Après près de quatre mois d’un mouvement inédit qui a considérablement perturbé l’activité des tribunaux, les avocats ont décidé de poursuivre leur grève. L’Association des barreaux du Maroc (ABAM) l’a confirmé jeudi 10 septembre, démentant ainsi les informations qui avaient laissé entrevoir une reprise imminente.
La décision a été prise à l’unanimité.
Le prochain rendez-vous est désormais fixé au 20 septembre, date à laquelle l’Association devra décider de poursuivre le bras de fer ou de reprendre le travail.
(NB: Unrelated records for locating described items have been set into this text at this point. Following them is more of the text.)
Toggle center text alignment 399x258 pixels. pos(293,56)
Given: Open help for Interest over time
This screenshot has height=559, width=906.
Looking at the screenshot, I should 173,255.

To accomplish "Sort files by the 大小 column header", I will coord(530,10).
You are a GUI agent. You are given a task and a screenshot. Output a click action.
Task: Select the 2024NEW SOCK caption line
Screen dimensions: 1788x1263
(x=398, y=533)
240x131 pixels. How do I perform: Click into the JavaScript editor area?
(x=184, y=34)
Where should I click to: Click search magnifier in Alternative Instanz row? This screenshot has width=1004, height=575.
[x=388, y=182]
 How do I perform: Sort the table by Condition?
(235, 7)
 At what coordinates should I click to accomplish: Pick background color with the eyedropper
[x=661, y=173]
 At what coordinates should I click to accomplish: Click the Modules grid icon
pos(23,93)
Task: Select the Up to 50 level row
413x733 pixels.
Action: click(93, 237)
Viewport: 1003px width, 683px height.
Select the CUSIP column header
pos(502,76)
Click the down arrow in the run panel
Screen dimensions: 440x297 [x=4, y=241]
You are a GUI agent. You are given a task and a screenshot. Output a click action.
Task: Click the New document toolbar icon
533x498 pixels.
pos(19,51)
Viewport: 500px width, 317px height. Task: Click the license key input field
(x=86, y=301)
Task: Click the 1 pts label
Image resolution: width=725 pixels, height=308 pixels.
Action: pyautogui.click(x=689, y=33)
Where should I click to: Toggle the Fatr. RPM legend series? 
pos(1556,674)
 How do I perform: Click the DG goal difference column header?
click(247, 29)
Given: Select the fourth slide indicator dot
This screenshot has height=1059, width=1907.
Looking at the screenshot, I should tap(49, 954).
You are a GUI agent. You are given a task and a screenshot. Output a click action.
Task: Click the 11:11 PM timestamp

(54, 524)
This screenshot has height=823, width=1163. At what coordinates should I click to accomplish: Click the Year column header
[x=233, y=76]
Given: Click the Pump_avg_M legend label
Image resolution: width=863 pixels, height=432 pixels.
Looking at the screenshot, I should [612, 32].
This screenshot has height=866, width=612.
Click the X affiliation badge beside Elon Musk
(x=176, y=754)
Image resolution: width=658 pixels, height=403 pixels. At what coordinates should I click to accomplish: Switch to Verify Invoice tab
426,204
Un calendrier qui n’a rien d’anodin : cette réunion interviendra trois jours seulement avant les élections législatives du 23 septembre et après la fin de la campagne électorale.
Le président de l’ABAM, le bâtonnier Houcine Ziani, l’a d’ailleurs clairement relevé.
Derrière ce calendrier se dessine désormais une évidence : le conflit entre les avocats et le gouvernement actuel paraît tellement profond que l’espoir d’une sortie de crise pourrait progressivement se déplacer vers l’après-élections et la formation d’un nouvel exécutif.
Au cœur du bras de fer se trouve la loi 66.23 régissant la profession d’avocat.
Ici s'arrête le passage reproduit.